Start of The data

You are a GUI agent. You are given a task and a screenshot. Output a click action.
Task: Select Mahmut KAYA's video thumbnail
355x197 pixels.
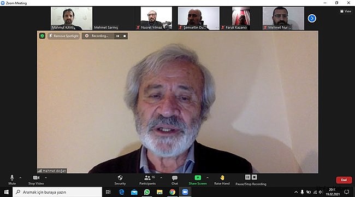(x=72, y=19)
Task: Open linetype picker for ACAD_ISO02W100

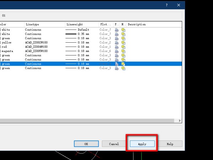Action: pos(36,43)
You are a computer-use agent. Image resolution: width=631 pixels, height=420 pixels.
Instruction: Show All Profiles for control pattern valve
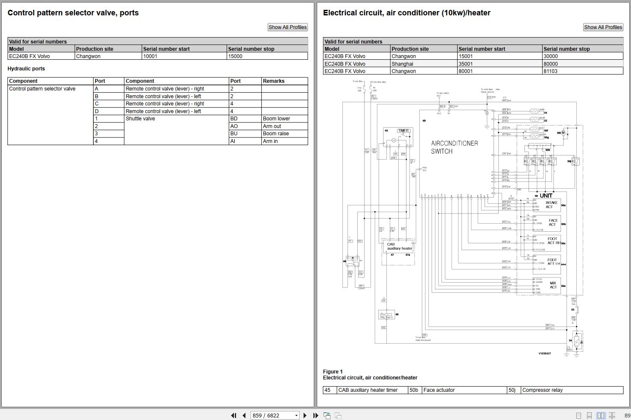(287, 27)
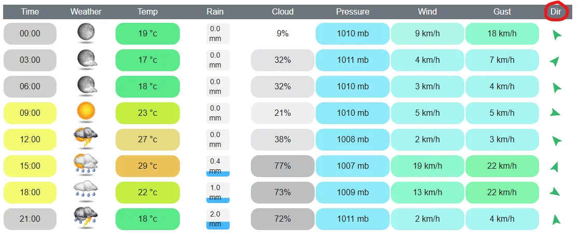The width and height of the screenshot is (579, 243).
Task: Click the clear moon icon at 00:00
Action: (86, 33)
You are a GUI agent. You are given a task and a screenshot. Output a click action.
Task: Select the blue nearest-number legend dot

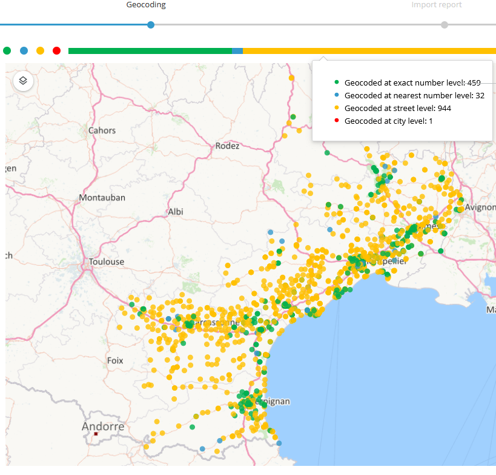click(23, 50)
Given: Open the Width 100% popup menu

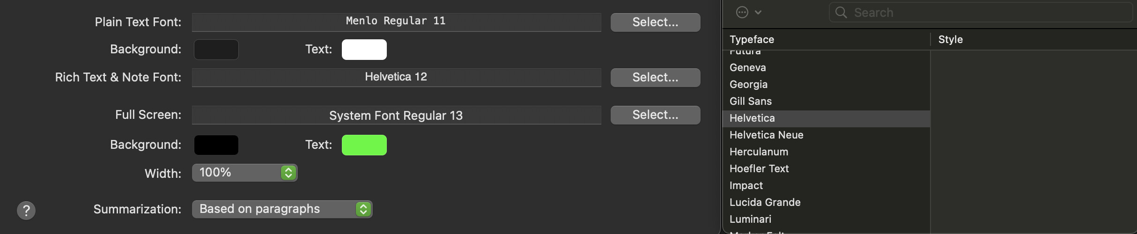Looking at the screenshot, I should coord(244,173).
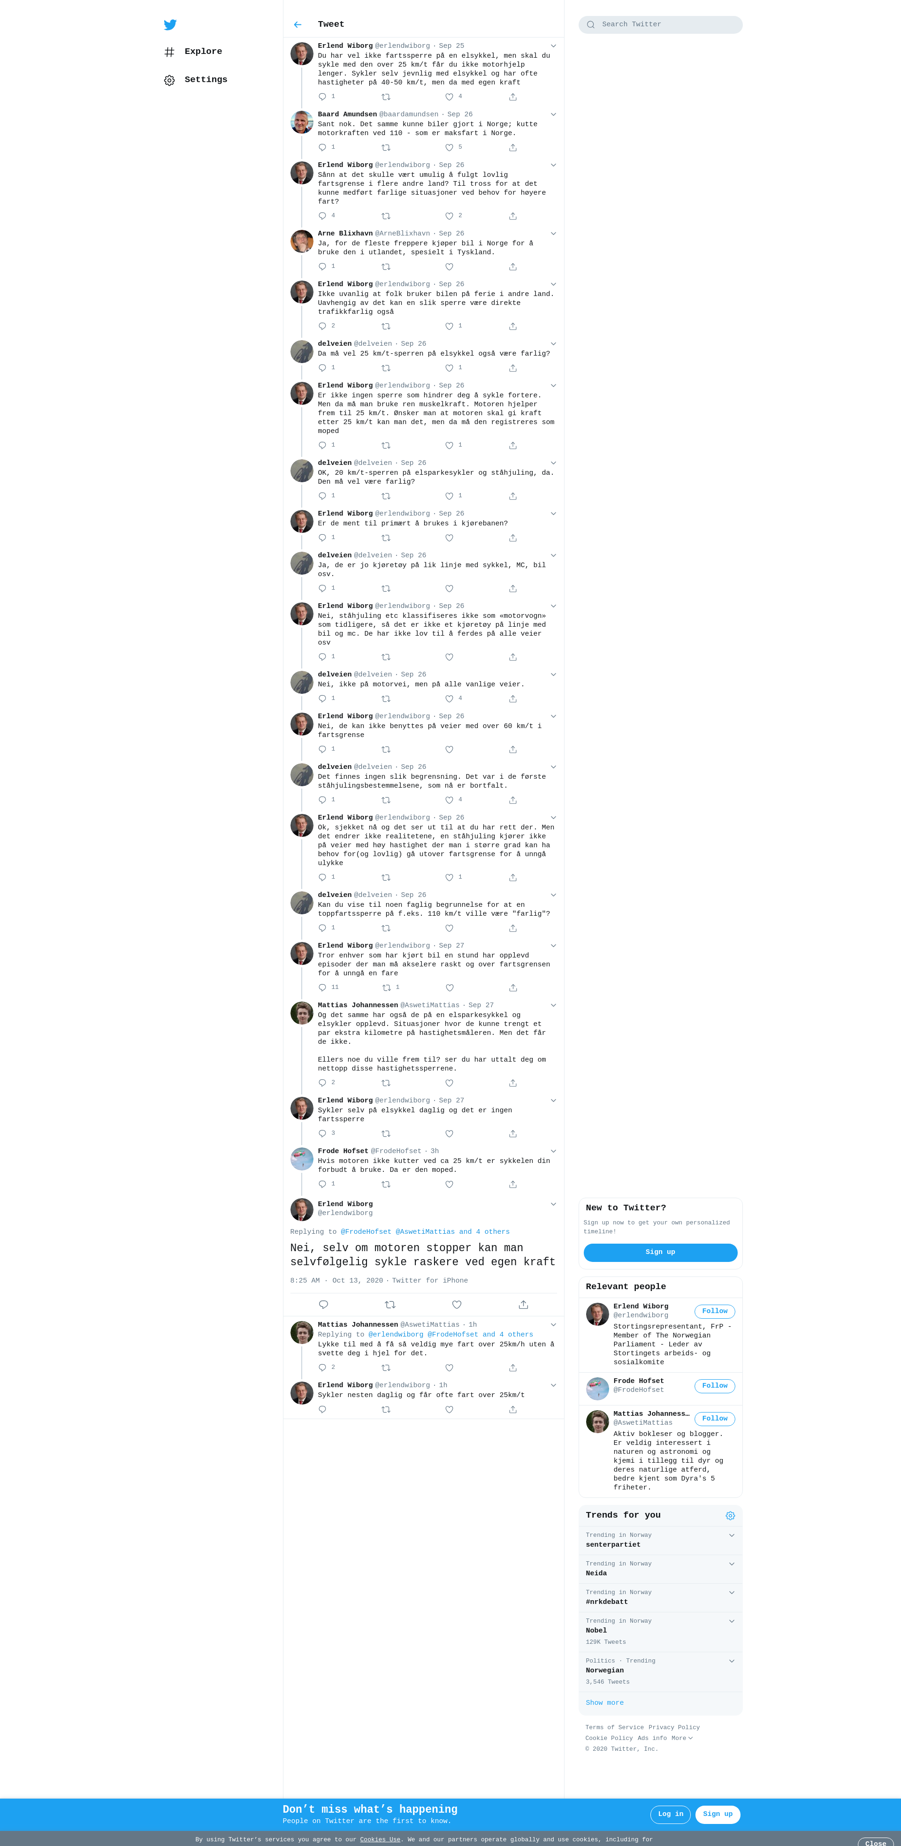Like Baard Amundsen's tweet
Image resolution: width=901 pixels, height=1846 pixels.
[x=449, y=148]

End of The data
Start of The data

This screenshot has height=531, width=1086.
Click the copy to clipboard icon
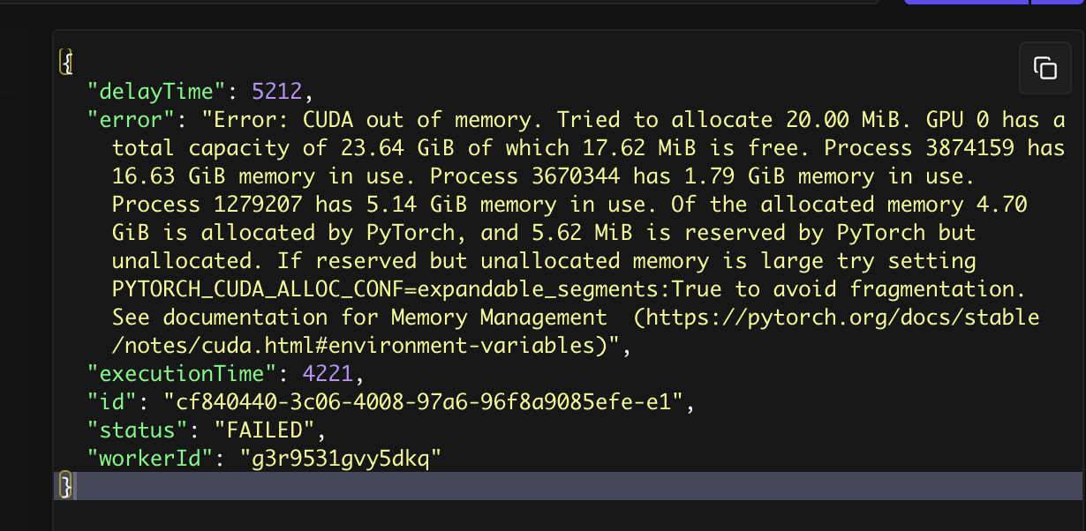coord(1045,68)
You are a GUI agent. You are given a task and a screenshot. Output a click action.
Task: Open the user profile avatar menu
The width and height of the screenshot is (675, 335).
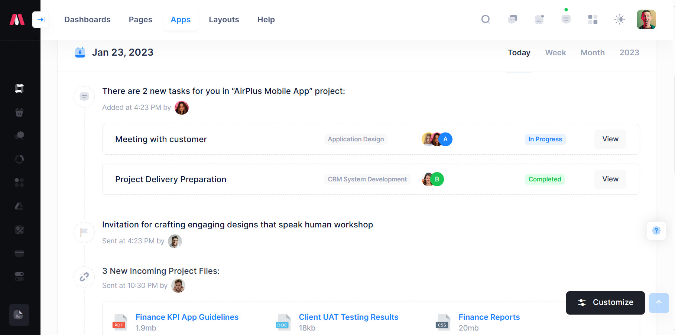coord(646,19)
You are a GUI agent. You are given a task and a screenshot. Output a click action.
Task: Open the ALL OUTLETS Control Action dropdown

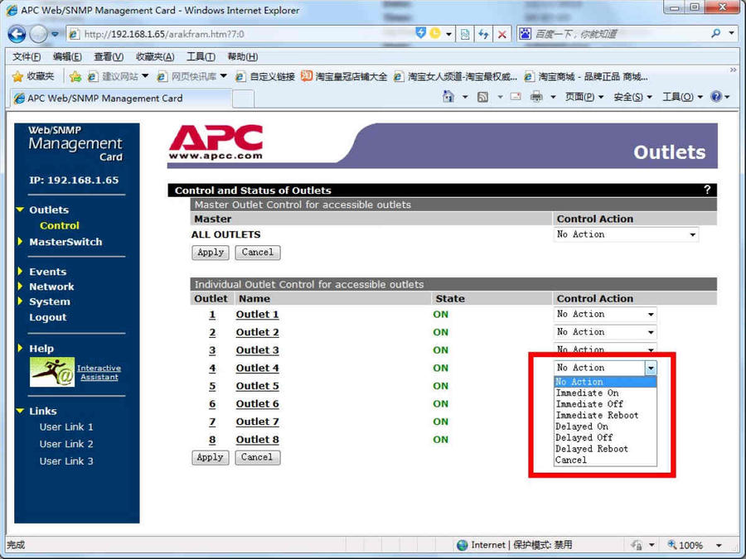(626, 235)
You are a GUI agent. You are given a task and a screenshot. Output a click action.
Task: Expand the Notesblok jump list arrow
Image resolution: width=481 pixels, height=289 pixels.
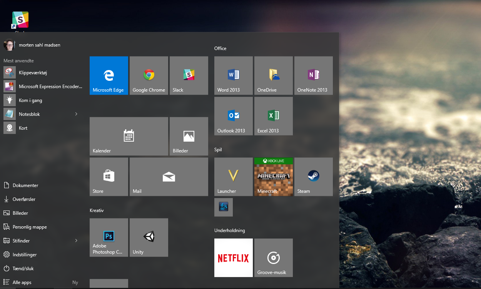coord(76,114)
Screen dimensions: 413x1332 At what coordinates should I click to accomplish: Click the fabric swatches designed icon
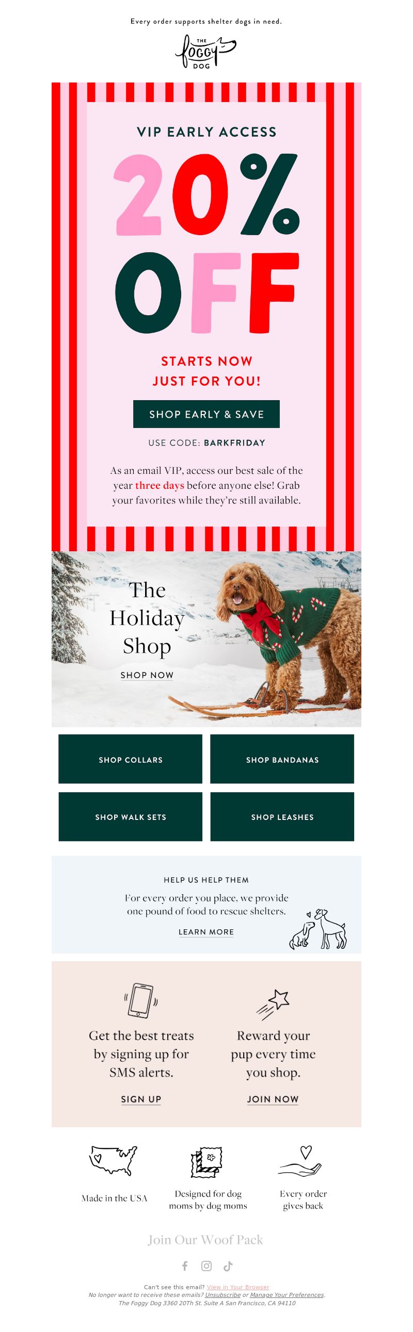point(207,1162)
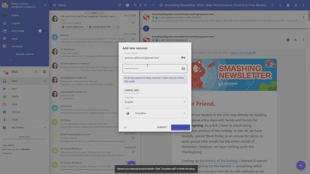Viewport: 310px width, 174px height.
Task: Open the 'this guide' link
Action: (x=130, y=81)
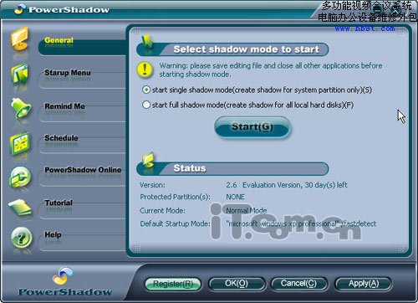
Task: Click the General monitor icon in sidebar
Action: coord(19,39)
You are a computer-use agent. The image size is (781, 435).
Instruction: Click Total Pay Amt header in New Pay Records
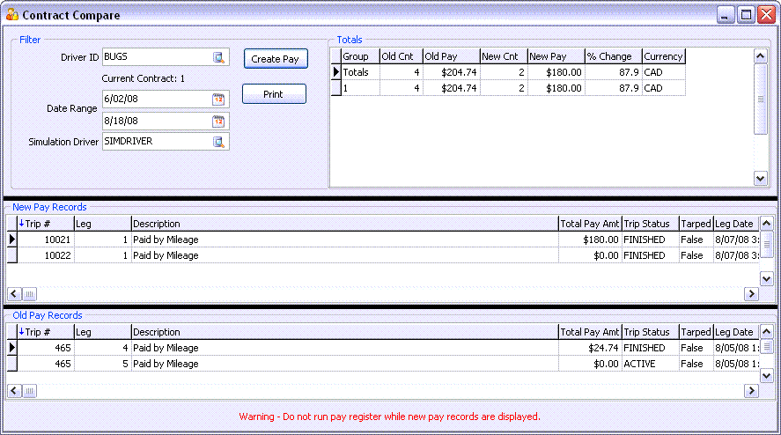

End of The data

**What to produce:**
Reproduce the entries exactly, from the line with "The width and height of the screenshot is (675, 335)." to the line with "Instruction: Click Total", both lines included, keeping no pictures.

**Answer section:**
The width and height of the screenshot is (675, 335).
coord(646,19)
You are a GUI agent. You are given a task and a screenshot. Output a click action.
Task: Open the ALL OUTLETS Control Action dropdown

(626, 235)
You are a GUI agent. You are given a task and a screenshot. Output a click action.
Task: Expand the Notesblok jump list arrow
Image resolution: width=481 pixels, height=289 pixels.
coord(76,114)
Screen dimensions: 413x1332 At what coordinates should I click to accomplish: Click the fabric swatches designed icon
point(207,1162)
Viewport: 310px width, 174px height.
Task: Open the 'this guide' link
Action: (x=130, y=81)
Task: Click the General monitor icon in sidebar
Action: coord(19,39)
You are a computer-use agent. The image size is (781, 435).
Instruction: Click Total Pay Amt header in New Pay Records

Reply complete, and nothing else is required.